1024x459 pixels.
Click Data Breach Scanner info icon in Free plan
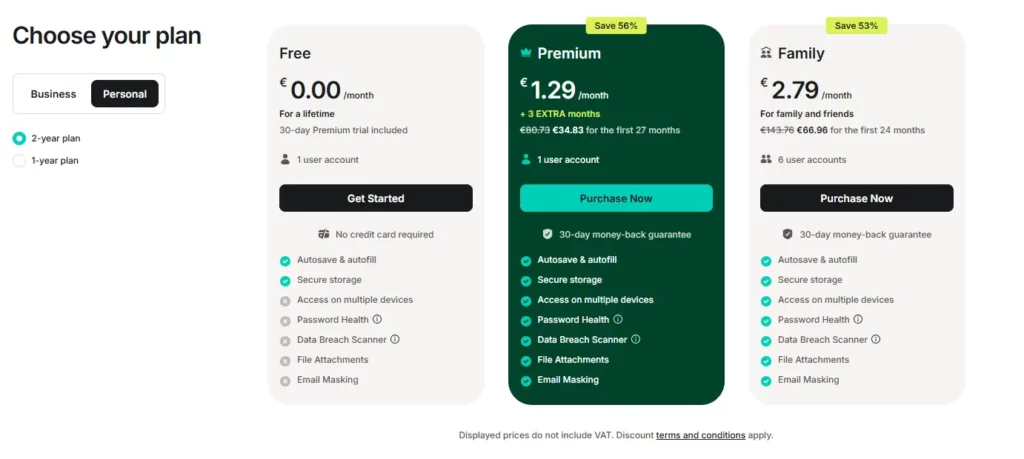pos(395,339)
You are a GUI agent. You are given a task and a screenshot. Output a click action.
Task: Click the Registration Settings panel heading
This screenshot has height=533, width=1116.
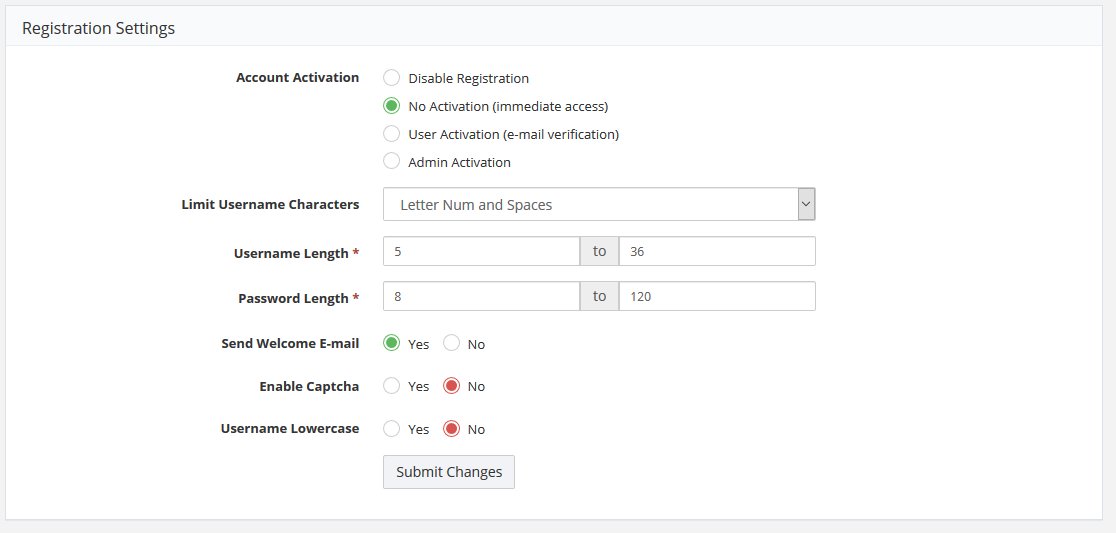98,28
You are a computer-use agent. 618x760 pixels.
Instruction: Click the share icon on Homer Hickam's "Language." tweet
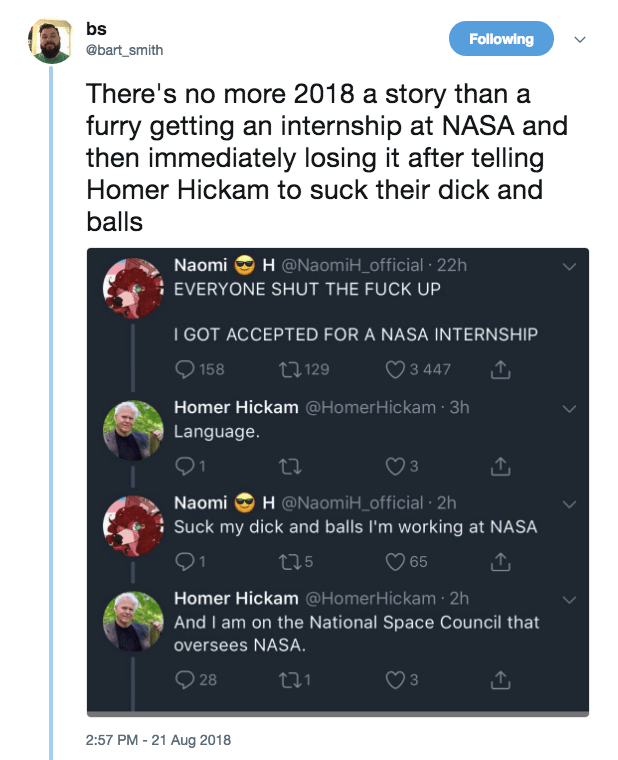(x=501, y=465)
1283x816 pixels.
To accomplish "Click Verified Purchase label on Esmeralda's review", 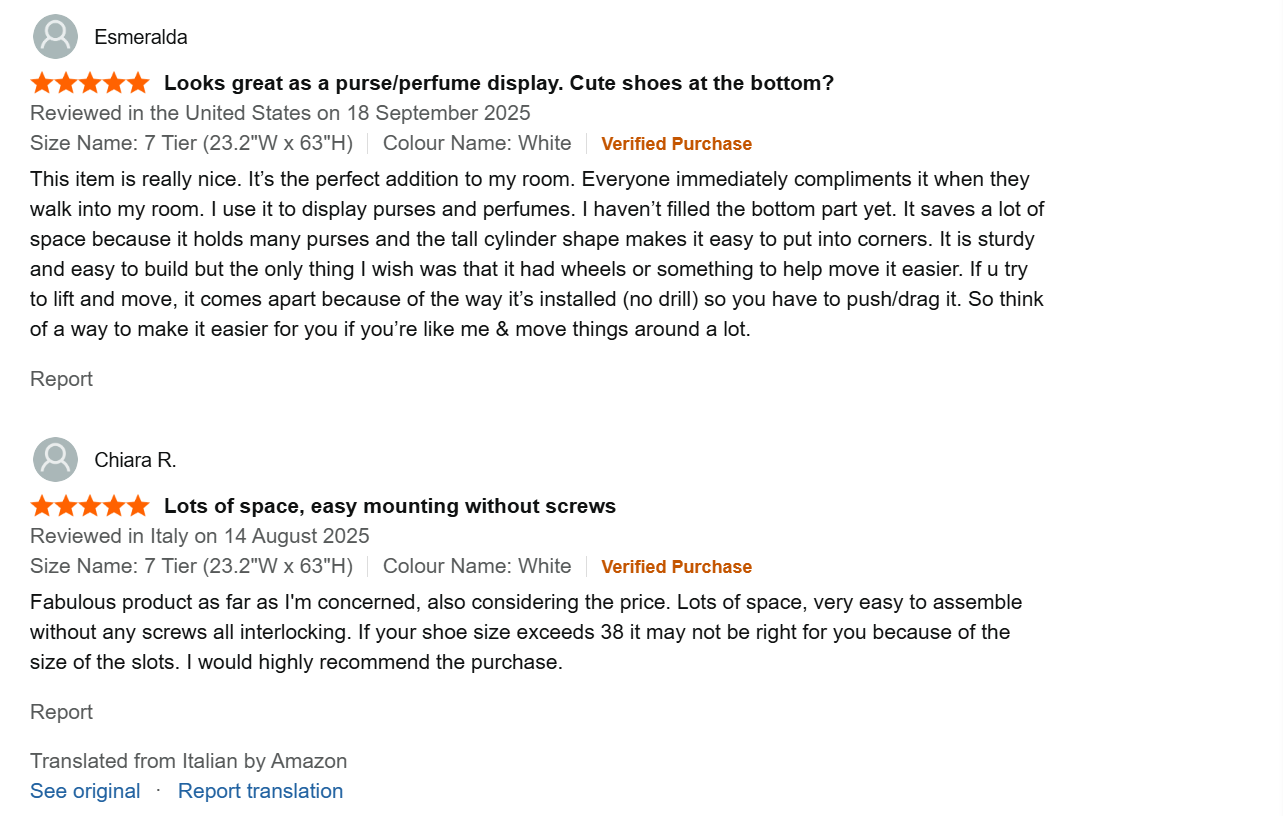I will (x=676, y=144).
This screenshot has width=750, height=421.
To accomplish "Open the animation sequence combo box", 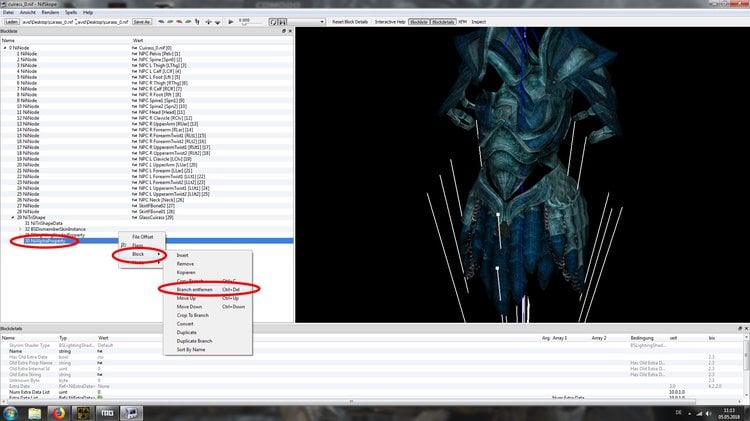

- Work instruction: Among the entries above, identify all lines with "agent" and copy them.

- Solution for this exercise:
You are a GUI agent. You are given a task and a screenshot. Output a click action.
You are a computer-use agent. 618x760 pixels.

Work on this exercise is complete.